Cambodia and Laos receive most of their investment and aid from China, and a marked growth slowdown in China will affect them the most. A slowdown in the Plus Three countries will affect investment flows in the region as a whole.7 The Philippines and Mekong countries have large overseas foreign worker populations and restrictions on their movement or employment prospects as borders close will affect sending and receiving countries. Brunei and Malaysia are net oil exporters and the price war indirectly induced by the pandemic will hit them hard. Others will benefit from lower oil prices, as will the struggling transport sector.
Assessing the assessments
In measuring the impacts of COVID-19, it is important to separate its marginal impact from observed outcomes. This is important because the remedy may vary depending on the cause of the disruption. This requires an analytical framework that can measure deviations from a baseline scenario that incorporates pre-existing trends. A model-based analysis, rather than casual empiricism, is required to reduce the problem. In addition, what is explicitly modelled and what is assumed, and what those assumptions are, need to be considered in understanding differences in projections.

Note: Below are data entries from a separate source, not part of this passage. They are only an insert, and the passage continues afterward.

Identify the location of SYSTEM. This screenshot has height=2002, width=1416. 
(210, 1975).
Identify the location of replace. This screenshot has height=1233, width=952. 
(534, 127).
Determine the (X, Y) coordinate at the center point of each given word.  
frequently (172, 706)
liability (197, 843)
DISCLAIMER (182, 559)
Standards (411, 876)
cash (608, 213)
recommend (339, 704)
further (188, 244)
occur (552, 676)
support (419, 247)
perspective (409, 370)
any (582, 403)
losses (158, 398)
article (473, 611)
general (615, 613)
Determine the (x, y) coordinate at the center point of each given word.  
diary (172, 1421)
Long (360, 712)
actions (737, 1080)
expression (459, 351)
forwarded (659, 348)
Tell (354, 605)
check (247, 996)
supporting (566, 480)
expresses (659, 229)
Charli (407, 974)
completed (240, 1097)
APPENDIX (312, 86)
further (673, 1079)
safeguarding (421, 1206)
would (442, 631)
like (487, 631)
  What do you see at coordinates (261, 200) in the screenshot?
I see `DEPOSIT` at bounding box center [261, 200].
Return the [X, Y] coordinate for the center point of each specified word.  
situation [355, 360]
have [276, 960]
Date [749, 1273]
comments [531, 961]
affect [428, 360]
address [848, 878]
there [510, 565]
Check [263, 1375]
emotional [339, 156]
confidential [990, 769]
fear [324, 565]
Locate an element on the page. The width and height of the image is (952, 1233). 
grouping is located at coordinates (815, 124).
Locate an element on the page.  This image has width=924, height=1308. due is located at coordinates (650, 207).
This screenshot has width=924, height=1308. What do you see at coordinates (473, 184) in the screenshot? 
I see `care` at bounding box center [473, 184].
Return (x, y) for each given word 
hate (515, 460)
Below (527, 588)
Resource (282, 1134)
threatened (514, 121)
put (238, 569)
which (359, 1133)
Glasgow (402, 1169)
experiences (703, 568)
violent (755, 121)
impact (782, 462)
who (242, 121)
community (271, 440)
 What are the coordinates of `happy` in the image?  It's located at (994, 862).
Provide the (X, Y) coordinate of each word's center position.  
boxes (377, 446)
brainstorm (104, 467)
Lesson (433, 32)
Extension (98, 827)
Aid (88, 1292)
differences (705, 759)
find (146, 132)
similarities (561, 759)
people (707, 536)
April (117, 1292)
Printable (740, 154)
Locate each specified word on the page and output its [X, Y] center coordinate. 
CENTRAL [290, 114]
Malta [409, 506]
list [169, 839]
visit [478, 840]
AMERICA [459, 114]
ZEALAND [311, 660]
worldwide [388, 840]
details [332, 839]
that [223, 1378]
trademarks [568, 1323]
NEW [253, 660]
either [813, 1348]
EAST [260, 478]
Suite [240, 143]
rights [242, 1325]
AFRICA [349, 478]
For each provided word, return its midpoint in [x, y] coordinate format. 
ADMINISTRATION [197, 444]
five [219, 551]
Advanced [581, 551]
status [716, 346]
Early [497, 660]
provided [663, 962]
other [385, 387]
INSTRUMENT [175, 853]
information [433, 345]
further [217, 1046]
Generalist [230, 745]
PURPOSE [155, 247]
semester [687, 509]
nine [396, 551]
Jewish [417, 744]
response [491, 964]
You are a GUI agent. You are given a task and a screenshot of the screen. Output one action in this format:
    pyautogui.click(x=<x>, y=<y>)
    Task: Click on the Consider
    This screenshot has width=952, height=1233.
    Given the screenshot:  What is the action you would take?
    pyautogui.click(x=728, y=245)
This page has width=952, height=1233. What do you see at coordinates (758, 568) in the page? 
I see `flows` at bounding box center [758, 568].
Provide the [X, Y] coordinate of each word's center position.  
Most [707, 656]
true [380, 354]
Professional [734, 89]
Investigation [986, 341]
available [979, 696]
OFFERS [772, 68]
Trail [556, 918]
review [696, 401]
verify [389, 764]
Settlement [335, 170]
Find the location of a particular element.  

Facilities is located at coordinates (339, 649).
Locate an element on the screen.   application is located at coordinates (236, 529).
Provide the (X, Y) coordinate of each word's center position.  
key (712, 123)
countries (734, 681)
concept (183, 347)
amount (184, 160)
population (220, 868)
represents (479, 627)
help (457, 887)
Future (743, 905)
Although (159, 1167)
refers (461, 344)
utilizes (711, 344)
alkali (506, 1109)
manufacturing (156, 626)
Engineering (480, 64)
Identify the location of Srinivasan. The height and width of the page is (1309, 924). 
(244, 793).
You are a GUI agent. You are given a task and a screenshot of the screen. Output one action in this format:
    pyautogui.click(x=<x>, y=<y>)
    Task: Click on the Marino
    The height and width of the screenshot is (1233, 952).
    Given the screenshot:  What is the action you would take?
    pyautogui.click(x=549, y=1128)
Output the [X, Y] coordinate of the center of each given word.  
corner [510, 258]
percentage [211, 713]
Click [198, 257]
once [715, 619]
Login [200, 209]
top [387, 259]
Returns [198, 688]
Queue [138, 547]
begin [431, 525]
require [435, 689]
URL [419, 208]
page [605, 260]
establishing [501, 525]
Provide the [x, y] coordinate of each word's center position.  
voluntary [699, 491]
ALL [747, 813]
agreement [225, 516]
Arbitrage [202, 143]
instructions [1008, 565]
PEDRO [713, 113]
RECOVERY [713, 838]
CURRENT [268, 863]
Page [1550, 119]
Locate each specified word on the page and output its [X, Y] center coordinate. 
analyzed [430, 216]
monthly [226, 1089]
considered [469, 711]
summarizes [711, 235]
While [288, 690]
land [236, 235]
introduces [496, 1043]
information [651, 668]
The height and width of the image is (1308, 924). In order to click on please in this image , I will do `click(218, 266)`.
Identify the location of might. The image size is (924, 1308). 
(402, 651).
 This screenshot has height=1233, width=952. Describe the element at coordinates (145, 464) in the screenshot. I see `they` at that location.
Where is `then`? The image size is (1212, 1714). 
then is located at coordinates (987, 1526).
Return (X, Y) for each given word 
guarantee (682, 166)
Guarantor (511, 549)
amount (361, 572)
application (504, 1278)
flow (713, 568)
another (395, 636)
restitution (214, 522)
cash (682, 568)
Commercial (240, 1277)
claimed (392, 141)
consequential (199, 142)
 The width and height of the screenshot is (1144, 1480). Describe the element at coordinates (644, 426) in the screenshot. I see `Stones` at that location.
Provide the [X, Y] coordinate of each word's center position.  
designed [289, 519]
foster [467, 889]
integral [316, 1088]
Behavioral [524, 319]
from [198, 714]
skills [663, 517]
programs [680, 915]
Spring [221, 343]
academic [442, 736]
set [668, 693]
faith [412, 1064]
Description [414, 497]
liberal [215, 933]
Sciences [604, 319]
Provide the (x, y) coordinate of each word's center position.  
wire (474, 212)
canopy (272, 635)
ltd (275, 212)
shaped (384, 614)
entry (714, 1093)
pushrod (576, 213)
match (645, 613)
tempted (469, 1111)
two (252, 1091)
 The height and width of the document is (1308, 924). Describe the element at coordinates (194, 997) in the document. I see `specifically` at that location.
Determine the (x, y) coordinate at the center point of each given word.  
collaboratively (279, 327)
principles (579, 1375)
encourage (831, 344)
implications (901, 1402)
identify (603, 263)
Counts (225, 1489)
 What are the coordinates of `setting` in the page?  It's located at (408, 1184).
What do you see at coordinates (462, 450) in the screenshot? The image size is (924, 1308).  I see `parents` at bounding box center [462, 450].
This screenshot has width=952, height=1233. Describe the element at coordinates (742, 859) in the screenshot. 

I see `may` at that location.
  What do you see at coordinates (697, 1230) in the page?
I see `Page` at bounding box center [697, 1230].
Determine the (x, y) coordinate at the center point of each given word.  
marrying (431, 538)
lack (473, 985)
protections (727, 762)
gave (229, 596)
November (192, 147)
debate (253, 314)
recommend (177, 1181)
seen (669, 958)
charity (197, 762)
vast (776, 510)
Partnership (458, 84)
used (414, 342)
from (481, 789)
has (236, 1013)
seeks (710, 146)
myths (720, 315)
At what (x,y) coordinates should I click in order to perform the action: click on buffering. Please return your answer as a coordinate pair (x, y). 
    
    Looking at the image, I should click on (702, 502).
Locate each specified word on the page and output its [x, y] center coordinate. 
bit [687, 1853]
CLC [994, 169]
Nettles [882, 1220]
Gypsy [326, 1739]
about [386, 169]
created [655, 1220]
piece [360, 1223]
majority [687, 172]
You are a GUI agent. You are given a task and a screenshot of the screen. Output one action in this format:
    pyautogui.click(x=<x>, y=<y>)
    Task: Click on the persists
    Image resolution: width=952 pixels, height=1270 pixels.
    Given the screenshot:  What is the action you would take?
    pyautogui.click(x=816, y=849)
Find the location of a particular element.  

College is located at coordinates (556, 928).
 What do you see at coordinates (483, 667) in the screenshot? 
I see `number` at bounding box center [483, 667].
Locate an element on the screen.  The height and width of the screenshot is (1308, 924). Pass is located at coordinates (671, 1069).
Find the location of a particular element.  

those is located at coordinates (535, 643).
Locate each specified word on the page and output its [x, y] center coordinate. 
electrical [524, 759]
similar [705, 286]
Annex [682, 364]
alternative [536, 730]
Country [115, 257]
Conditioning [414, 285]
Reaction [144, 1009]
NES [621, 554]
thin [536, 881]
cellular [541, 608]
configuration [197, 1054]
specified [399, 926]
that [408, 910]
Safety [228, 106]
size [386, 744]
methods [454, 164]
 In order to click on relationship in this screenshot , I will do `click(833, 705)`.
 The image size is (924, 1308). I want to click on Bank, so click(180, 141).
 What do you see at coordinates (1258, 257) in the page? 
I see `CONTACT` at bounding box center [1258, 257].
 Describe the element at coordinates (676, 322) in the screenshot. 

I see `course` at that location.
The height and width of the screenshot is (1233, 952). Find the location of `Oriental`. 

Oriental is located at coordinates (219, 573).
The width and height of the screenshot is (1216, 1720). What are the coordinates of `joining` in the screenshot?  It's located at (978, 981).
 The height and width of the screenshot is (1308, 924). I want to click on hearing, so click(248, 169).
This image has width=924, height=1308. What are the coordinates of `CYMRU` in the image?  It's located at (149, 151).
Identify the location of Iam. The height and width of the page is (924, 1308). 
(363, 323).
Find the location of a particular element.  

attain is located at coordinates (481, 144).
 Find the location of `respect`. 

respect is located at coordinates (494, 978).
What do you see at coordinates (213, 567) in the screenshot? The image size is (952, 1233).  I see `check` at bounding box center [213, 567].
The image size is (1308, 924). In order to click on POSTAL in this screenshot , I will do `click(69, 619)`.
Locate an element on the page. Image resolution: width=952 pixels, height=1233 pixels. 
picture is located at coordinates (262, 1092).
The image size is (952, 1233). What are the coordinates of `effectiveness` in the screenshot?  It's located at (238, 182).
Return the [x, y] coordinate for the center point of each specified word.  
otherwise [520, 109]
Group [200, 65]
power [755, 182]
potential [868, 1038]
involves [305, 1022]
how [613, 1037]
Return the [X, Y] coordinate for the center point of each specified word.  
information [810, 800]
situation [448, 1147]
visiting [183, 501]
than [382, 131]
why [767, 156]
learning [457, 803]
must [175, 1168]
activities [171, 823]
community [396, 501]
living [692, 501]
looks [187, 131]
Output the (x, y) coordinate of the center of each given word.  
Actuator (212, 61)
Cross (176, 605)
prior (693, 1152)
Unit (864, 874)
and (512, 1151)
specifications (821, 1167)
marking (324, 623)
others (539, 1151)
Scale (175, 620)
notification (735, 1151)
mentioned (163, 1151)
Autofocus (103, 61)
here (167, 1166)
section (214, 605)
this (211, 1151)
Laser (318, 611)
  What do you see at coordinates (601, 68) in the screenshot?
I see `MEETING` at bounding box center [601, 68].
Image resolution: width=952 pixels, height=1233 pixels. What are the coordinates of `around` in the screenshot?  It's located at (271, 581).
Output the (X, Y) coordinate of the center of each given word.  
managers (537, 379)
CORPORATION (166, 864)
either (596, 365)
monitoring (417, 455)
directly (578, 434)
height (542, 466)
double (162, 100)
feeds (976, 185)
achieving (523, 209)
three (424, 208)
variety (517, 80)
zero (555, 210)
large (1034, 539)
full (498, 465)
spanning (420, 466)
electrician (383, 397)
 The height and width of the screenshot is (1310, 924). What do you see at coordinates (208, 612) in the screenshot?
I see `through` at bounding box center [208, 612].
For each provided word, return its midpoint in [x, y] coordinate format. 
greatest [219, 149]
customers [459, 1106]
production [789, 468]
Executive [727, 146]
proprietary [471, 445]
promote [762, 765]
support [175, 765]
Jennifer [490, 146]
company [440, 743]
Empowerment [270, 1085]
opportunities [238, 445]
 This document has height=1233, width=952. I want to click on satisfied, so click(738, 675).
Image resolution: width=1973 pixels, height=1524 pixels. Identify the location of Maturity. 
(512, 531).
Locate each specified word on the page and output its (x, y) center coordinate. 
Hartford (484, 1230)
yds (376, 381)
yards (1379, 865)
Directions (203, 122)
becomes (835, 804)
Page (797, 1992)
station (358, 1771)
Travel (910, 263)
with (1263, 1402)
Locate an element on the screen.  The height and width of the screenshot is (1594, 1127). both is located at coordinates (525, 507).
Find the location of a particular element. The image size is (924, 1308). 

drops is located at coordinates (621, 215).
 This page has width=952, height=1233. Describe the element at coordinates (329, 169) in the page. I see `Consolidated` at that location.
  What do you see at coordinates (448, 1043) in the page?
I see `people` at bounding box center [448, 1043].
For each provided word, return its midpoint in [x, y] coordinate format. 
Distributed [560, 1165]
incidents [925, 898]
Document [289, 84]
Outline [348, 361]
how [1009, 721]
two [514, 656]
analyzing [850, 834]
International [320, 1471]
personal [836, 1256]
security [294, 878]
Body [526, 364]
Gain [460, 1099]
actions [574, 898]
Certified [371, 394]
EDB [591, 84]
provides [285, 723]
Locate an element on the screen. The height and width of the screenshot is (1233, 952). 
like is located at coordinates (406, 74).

Even before the outbreak, risks of a global growth slowdown were rising. The restructuring of regional supply chains had started, driven initially by rising wages in China and accelerated by the US–China trade war.8 While COVID-19 may further hasten the pace and extent of the restructuring, it is only partly responsible for what may happen. It would be misleading to attribute all of the current disruption to COVID-19. Had the trade war not preceded it, COVID-19 may have resulted in greater disruption to supply chains. Any assessment of impacts must recognise that the spread of COVID-19 is unpredictable, and so too the response by governments. It is difficult to estimate the impacts of a shock that is uncertain in itself. This reiterates the need for rigorous modelling and scenario analyses.9 The current trend points to risks rising, often accelerating, as with previous epidemics. This uncertainty underscores the need for caution in assessing, and regular recalibration in producing assessments.
Jayant Menon is a Visiting Senior Fellow in the Regional Economic Studies Programme at the ISEAS–Yusof Ishak Institute.